Voici ce que rapporta à ce sujet le quotidien Comoedia, le 24 août 1928, sous la plume de Gustave 

Fréjaville :



"Sur la Bidassoa.

Impressions franco-espagnoles.

Béhobie, août 1928.



N'attendez pas que j'essaye à mon tour de décrire, une fois de plus, l'enchantement du pays basque. Le roman, le théâtre, le film ont un peu abusé, depuis quelques années, de la facile couleur locale qui se tire des maisons basses, riantes sous leurs toits évasés, des balcons de bois peint, des frontons à l'ombre des églises, des pelotaris tout blancs faisant claquer sous le soleil leur petite sphère bondissante, des soirs légers couleur de pêche et de prune, des montagnes bleues, mauves et roses, découpant avec grâce l'horizon transparent. On a tant dit, et si bien, que je craindrais de redire. Et il y a, dans ce sortilège d'une région où la nature déploie à chaque pas de nouvelles séductions, tant de choses encore à découvrir que je ne saurais aussi par où commencer pour écrire une chronique de proportions raisonnables.



Mais le voisinage de l'Espagne, dont nous ne sommes séparés que par la sinueuse Bidassoa, large ici de quelques dizaines de mètres, m'impose une autre source de pittoresque et me jette en pleine actualité. Jamais l'Espagne et la France n'ont échangé tant de sourires. Les Pyrénées franchies à Canfranc et les politesses navales de Santander ont empli les journaux, de Cadix à Dunkerque, de tant de propos franco-espagnols qu'en regardant seulement, tout près de moi, le pont international de Béhobie, je puis concilier la paresse légitime des vacances et un semblant d'esprit d'à-propos. 

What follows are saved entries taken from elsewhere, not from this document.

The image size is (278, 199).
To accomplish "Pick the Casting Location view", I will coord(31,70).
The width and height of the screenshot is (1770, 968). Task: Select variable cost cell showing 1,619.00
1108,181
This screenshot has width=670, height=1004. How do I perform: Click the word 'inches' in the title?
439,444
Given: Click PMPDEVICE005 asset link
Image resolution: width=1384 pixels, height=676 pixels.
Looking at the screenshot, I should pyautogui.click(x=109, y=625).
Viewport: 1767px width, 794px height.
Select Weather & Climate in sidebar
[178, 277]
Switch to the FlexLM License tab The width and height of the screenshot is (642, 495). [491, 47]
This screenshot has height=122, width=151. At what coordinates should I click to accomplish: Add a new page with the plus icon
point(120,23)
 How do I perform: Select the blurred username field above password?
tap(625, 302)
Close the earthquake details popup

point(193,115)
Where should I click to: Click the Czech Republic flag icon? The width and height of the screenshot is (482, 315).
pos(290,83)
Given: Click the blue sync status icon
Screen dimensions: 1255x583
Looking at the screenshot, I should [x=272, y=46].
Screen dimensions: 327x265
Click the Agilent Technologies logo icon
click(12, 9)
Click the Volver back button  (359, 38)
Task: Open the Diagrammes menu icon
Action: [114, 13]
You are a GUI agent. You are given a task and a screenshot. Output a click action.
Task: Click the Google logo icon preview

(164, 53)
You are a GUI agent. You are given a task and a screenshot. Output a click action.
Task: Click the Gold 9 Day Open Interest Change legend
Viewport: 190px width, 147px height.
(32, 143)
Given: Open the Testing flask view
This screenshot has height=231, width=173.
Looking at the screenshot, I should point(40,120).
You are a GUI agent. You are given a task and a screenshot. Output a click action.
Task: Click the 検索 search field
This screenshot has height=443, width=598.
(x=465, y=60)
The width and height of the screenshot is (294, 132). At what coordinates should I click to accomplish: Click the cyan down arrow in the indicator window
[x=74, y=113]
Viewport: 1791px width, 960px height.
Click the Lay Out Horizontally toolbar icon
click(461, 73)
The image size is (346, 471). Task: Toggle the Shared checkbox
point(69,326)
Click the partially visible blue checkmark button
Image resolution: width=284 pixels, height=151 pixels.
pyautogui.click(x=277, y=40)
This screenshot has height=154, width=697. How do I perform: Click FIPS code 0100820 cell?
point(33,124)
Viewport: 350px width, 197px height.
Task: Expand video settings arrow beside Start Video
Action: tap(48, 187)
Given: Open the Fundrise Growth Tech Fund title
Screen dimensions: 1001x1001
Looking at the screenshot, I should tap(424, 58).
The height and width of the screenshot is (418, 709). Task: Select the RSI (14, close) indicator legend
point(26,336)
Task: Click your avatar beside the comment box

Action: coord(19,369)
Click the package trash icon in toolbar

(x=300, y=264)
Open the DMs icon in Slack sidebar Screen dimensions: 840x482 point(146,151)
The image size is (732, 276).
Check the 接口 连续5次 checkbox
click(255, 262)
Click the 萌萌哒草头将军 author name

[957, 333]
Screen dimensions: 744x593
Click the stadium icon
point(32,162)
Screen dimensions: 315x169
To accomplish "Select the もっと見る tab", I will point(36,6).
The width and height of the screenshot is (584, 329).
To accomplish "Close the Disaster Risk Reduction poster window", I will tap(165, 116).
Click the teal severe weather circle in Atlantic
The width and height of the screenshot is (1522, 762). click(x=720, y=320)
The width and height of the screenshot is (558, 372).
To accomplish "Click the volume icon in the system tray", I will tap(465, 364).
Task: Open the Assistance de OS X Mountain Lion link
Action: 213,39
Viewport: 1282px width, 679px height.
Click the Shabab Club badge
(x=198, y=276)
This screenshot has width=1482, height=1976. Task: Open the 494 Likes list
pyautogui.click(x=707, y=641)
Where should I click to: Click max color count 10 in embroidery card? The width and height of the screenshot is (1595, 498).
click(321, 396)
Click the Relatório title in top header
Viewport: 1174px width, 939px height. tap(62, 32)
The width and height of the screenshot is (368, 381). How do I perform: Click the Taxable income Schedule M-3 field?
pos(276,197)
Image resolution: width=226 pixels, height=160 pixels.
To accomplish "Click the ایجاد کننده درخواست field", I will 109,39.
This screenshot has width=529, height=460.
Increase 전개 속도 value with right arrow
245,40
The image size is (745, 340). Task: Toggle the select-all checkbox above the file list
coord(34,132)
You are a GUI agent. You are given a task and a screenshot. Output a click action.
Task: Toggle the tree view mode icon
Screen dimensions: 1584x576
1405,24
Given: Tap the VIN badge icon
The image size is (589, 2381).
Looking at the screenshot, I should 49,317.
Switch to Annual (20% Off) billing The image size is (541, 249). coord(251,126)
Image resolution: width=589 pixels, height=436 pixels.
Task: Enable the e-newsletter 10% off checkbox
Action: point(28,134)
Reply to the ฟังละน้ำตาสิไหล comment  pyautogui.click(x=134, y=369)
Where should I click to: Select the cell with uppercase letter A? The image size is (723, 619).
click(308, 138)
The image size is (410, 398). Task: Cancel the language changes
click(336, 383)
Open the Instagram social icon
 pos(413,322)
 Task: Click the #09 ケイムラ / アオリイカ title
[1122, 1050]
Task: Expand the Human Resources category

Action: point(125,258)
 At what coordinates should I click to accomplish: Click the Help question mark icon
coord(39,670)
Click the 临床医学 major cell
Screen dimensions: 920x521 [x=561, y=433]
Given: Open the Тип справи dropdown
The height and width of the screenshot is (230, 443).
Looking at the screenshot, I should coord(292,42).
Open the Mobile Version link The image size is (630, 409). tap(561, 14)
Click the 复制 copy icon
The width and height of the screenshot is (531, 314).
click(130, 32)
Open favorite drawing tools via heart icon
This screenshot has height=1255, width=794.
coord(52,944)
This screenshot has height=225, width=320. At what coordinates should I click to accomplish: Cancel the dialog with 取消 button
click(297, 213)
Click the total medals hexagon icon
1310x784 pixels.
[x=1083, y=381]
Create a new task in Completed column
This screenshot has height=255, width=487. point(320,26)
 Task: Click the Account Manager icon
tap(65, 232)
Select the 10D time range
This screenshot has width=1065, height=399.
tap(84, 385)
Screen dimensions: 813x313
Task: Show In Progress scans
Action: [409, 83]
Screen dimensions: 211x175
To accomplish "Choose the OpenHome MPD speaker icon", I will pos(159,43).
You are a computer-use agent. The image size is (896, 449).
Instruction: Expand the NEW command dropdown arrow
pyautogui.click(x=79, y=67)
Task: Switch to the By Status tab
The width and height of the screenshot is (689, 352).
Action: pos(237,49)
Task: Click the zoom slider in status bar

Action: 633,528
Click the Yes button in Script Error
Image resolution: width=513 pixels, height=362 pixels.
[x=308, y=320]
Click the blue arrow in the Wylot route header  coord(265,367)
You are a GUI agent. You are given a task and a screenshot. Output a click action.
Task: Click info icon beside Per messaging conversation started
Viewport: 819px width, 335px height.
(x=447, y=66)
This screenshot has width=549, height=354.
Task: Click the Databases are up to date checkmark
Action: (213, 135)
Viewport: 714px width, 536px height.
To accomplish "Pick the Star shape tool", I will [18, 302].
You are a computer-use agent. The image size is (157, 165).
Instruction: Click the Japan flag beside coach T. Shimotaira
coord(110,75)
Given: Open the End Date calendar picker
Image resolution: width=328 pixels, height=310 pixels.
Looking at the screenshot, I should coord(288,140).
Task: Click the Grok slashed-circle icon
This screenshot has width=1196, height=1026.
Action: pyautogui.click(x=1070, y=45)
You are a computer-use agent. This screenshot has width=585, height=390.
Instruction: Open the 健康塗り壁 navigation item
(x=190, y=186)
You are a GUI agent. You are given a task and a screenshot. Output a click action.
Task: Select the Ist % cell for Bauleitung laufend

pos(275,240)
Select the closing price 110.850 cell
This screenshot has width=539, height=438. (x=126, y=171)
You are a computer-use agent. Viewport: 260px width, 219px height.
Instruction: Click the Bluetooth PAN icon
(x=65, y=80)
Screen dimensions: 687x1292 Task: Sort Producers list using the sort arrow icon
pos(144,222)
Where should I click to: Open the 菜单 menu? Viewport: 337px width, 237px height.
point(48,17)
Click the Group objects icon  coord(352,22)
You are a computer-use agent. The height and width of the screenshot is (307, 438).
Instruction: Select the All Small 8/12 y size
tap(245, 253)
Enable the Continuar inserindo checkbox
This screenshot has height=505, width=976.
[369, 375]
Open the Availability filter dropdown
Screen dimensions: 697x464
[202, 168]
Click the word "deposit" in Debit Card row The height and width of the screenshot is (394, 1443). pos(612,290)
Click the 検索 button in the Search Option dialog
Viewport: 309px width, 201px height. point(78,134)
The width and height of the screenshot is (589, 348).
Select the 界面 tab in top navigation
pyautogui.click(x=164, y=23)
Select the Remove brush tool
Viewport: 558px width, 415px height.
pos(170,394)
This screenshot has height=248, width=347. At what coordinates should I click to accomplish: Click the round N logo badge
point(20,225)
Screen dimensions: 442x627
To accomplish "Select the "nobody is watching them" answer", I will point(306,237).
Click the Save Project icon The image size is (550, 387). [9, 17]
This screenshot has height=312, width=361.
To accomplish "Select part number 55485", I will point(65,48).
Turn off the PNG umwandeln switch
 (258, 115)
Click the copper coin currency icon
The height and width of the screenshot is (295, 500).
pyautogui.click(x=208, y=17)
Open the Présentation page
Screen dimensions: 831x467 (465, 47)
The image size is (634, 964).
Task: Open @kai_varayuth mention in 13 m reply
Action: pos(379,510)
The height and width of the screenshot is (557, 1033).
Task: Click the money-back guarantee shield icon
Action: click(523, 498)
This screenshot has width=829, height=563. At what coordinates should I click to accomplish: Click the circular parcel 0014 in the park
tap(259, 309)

Ce pont est situé à quelque deux cents mètres en amont de l'île des Faisans — ou de la Conférence — petit tertre de terre neutre au milieu du courant, où une modeste pyramide, sous un bouquet d'arbres, perpétue le souvenir d'anciens événements diplomatiques dont trois vers ironiques de La Fontaine, mieux, je l'avoue, que tout manuel d'histoire, ont fixé jadis dans ma mémoire le cérémonial. A chaque extrémité du pont, gendarmes et douaniers arrêtent le flot des automobiles qui ne cessent d'aller et venir entre Saint-Sébastien et notre côte basque. Béhobie, au delà du pont, devient Béhobia, et c'est un village espagnol. On s'en aperçoit vite...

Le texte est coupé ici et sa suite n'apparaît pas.